В печени  человека  можно выделить  пять  различных типов коллагена,  имеющих структурные различия между собой: коллаген типа I,  III,  IV,  V,  VI. В нормальной печени человека коллаген типа I и типа III составляют примерно  треть  всего коллагена печени, который составляет, в общем, 2-8 мг/1г сырого веса печени. Содержание коллагена повышается при циррозе до  30  мг/1мг сырого веса печени,  так что в конечной стадии цирроза печени печень может содержать примерно  15  г коллагена.  Коллагены типа IV, V и VI в нормальной печени человека количественно представляют собой менее значимые  компоненты.  Все типы коллагена находятся, в том или ином количественном выражении,  в области портального факта, в пространстве Дисса и в фибротических фактах печени,  причем гепатоциты,  купферовские  клетки,  клетки  Ито,  эндотелиальные клетки синусоида, а также клетки портального тракта и воспалительные клетки способны к синтезу  коллагена.

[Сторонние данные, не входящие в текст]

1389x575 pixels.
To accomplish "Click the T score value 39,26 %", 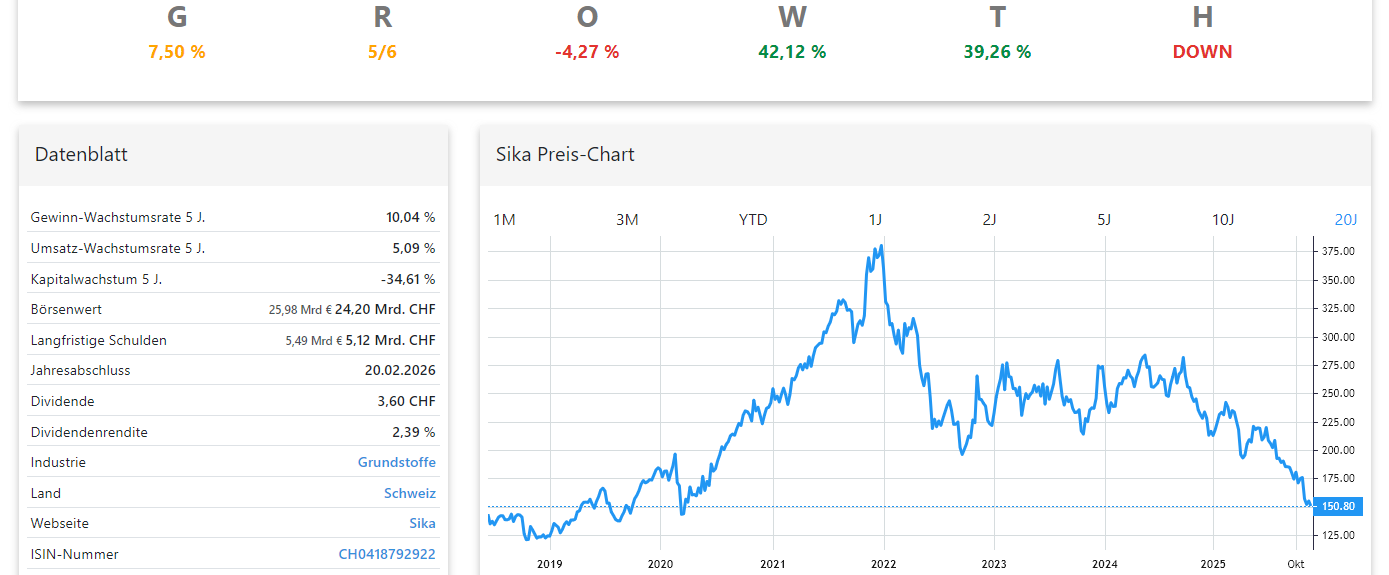I will [997, 52].
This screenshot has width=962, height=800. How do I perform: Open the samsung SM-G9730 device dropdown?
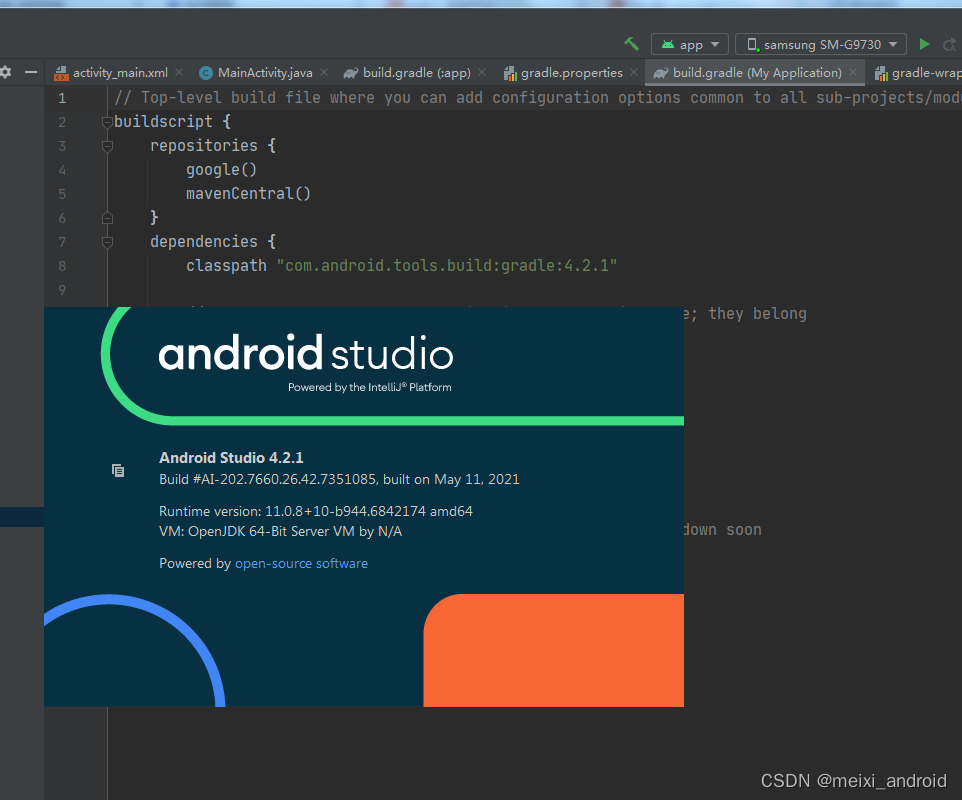coord(891,44)
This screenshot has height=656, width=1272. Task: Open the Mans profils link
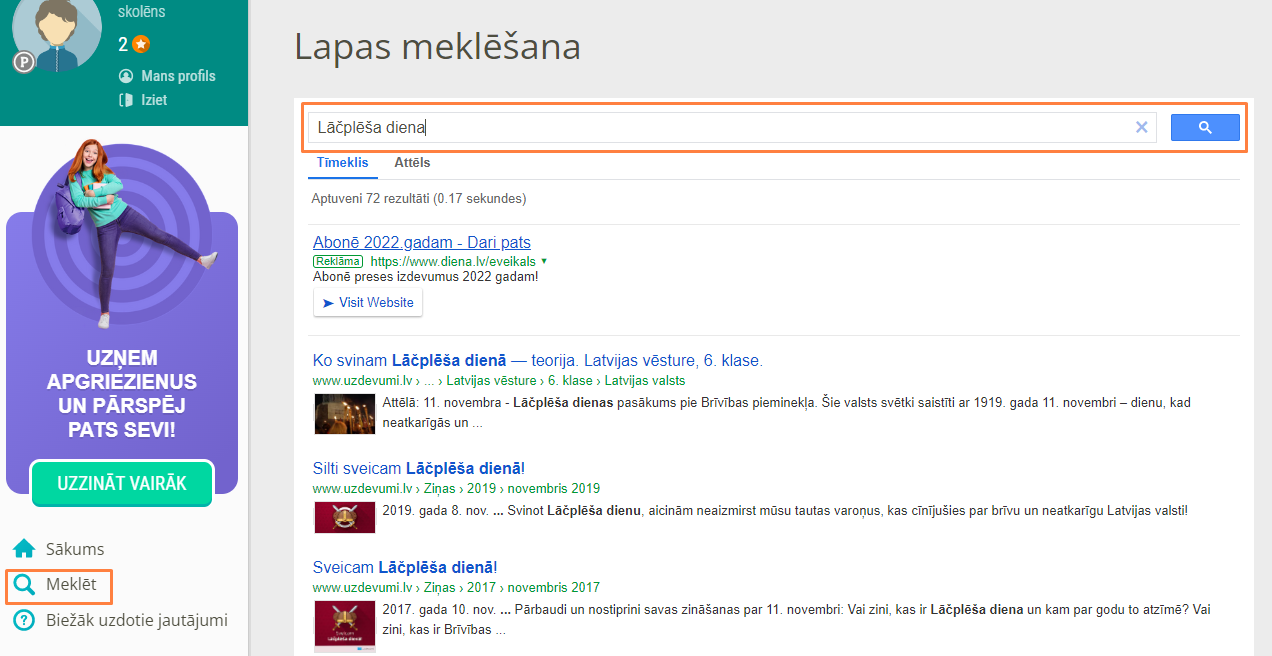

Фибриногенез: под  фибриногенезом понимают образование соединительной ткани, например, в печени. При всех формах цирроза печени до сих пор  наблюдалось повышенное содержание коллагена. При биосинтезе коллагена внутриклеточно в качестве предстадий  сначала образуется препроколлаген и после отщепления аминокислот получается преколлаген, гидроксилированием остатков лизина или пролина, например, посредством внутриклеточной пролингидроксилазой. Определение активности печеночной пролингидроксилазы в  пунктатах печени применяется для характеристики коллаген-синтетазы,  поскольку может быть обнаружена корреляция между синтезом  коллагена  и активностью этого фермента в легочной ткани. Проколлаген подвергается при  секреции  из  клеток,  а также   внеклеточно, дальнейшим  ферментативным  превращениям посредством проколлагенпептидаз, до того,  как он внеклеточно образует  соответствующие  структуры коллагеновых фибрилл. На поверхности новообразованных коллагеновых фибрилл, а также и в  плазме  могут быть образованы проколлагеновые фибриллы. По этой причине производится радиоиммунологическое  определение проколлагеновых  пептидов,  в  особенности,  проколлагеновых пептидов типа 3,  в плазме,  для охарактеризации метаболизма коллагена при заболеваниях печени.